■ **Data shown**
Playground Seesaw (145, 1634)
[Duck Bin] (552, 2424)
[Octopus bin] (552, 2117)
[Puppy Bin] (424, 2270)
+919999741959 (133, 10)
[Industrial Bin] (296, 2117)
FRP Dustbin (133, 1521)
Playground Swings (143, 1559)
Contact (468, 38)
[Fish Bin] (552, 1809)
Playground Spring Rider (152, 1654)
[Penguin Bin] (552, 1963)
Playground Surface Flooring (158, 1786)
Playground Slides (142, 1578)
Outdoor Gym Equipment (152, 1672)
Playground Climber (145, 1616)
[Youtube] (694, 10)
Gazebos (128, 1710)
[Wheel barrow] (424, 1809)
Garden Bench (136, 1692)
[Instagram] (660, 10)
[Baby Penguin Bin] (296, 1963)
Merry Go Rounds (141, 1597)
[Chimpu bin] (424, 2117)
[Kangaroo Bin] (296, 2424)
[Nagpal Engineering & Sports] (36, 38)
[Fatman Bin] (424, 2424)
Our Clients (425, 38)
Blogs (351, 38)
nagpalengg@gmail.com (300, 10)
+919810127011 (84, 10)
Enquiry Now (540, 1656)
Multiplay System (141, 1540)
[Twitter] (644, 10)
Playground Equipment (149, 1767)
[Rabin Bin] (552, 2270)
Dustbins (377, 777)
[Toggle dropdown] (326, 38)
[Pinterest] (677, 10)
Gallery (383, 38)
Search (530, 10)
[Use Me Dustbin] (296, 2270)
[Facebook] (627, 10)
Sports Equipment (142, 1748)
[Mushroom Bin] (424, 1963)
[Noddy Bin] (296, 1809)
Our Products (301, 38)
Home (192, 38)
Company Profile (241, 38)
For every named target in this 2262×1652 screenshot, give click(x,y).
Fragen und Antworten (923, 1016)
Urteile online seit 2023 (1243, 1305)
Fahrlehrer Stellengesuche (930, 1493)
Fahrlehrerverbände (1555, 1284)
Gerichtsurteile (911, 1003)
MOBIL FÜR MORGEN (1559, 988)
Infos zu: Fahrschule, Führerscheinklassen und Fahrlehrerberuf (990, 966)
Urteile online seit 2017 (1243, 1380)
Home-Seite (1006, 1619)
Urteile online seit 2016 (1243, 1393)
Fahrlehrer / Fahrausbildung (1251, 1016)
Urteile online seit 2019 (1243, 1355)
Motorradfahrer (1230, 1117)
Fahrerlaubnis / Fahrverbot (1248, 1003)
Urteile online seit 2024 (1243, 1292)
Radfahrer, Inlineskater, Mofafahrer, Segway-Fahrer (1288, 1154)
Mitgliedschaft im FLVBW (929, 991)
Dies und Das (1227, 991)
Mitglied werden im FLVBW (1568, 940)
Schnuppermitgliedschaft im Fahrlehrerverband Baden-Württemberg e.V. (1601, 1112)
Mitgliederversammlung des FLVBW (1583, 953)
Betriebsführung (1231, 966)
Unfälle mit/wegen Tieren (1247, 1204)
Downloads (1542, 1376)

■ **Your goal**
Set down again, word for word, the stretch of records from the line with "Urteile online seit 2023 (1243, 1305)" to the line with "Infos zu: Fahrschule, Führerscheinklassen", both of those lines included.

■ **Exercise response**
Urteile online seit 2023 (1243, 1305)
Fahrlehrer Stellengesuche (930, 1493)
Fahrlehrerverbände (1555, 1284)
Gerichtsurteile (911, 1003)
MOBIL FÜR MORGEN (1559, 988)
Infos zu: Fahrschule, Führerscheinklassen und Fahrlehrerberuf (990, 966)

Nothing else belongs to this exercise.